So, What is the Answer?

I like to steer away from giving out a textbook answer whenever a question presents itself to me. I try to look into the questioner and try to understand his/her mindset and circumstances. This is what I like to do when I am asked a question, whether it be face-to-face or in written form.

I don’t always stick to this rule, because certain circumstances make it difficult to do so. But as much as possible, I would hold on to it because it is a more effective answering method. Plus, it shows that you put in more effort in answering as opposed to immediately answering based on what you memorized.

In my view, a basic principle in answering a question is to consider who is asking and match your answer to the questioner, not simply memorize answers and spit them out like in an exam. Sometimes a question is asked but the question itself isn’t the root of the problem, but a mere symptom to a much deeper problem.

Ideally, you want to go straight at the root of the problem and not be sidetracked by the symptoms. It doesn’t help that the symptoms are more obvious than the root of the problem, so you really have to pay close attention to the details. This takes a lot of work.

But the work will pay off because you are helping the person in the long term, not the short term.

When it comes to answering a question from a person, you have to realize that the question is born out of a unique experience. So that experience needs to be taken in consideration when answering, otherwise you might not be answering the question at all (even if in your mind, you are).

For example, let’s say someone comes to you and asks about the existence of God. That person doesn’t believe that God exists. Now, it is tempting to just go through your memory bank and fetch the most compelling argument that you have read somewhere and give the person “a piece of your mind”.

Not so fast!

Take some time to think about the experience of the person and look closer at the context in which the person is living in. Maybe it is true that he absolutely believes that there is no such thing as a God. Or, maybe he is just upset at God and saying that He doesn’t exist is just his way of expressing his disappointment.

Or, maybe he just have a different concept of God altogether.

Let’s take that last assumption and go with it. Sometimes we think that the words we use, especially those we use often, mean the same thing for all people. There are many examples of such words. We don’t think twice about what those words might mean to the person we are speaking to.

In this case, the word is “God”. In our mind, we think it means the same thing for everyone. Yes, we are using the same word but we are not using it in the same way. Since we are not aware of that reality, we assume that the person asking has the same understanding of God as we do.

So, we immediately go into attack mode and start spewing arguments to the person. When in fact, a simple place to start would be to ask a very basic question, “What do you mean when you say ‘God'”? It might even be a silly question in our mind, and that is why we don’t think of asking that in the first place.
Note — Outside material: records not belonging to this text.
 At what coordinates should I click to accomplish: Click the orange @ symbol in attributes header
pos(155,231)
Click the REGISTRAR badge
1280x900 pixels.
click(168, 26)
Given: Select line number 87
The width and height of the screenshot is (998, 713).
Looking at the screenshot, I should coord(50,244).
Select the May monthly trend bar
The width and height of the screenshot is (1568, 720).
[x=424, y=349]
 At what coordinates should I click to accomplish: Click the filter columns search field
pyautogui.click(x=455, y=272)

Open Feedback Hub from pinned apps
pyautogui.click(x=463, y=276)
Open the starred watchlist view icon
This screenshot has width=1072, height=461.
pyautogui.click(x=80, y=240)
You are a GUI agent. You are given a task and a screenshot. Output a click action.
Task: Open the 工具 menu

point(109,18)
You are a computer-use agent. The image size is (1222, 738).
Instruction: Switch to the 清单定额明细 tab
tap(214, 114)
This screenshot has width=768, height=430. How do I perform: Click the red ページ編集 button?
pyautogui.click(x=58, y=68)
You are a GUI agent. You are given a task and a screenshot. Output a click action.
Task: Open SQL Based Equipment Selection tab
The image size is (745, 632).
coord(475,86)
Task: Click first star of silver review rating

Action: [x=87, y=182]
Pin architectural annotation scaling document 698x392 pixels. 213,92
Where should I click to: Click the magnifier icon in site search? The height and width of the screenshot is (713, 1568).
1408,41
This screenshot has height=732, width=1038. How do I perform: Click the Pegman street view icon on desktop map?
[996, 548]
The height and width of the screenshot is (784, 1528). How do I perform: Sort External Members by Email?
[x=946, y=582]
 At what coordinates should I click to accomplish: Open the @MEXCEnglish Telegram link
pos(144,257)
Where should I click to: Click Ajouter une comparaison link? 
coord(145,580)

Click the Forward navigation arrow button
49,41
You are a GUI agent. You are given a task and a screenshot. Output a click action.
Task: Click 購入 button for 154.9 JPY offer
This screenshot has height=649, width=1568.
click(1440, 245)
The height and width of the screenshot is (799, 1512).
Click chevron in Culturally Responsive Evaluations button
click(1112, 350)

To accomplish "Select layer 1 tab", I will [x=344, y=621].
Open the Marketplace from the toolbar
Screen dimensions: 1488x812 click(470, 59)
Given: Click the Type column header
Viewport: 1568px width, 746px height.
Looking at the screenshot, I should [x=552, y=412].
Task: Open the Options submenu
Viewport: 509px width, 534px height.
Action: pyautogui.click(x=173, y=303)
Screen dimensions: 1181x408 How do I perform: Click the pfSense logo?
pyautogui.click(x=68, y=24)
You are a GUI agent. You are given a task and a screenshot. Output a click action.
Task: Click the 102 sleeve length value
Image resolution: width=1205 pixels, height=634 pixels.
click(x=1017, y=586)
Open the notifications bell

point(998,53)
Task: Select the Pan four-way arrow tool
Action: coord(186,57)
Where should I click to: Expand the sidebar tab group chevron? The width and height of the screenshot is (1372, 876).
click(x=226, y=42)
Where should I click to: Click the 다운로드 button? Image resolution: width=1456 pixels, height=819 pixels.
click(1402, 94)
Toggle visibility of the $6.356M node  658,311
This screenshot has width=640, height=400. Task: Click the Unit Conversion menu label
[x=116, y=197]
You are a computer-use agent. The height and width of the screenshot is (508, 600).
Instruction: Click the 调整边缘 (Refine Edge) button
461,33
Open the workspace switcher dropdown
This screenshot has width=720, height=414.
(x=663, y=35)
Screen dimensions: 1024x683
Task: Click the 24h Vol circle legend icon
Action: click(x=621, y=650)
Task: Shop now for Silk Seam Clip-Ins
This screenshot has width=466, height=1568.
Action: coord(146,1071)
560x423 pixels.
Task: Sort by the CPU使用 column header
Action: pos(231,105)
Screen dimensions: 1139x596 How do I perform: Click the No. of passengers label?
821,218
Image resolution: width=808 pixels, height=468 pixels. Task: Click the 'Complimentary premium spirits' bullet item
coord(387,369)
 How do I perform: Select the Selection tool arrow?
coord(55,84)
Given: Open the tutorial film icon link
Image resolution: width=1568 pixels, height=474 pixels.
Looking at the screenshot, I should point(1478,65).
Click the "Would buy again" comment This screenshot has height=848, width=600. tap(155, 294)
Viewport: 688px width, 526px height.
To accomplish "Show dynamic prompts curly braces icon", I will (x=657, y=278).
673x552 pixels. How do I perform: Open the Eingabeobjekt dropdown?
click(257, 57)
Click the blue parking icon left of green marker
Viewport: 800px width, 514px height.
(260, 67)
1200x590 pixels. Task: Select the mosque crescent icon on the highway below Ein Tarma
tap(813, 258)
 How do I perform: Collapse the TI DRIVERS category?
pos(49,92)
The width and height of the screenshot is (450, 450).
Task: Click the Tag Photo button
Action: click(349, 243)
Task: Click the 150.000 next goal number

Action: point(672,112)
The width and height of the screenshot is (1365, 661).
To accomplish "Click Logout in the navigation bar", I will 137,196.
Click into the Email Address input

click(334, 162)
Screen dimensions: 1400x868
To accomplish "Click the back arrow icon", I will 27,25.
To us, who doesn’t understand God? Everybody understands God and in the same way, right?


You understand God your way. He understands God his way. So essentially, you are both talking about two different things, even though you are using the same word – God.

Upon asking that simple question, you might realize that he doesn’t see God the same way and you are both not on the same ground. If you are not on the same ground, then you can’t have a productive discussion. That conversation is destined to go nowhere, even though you are both talking about the same thing.

This, in essence, is the importance of listening first before you answer. Don’t quickly access your answer bank in your mind and spit out an answer. Listen to the question, consider who the questioner is, and then give an answer accordingly.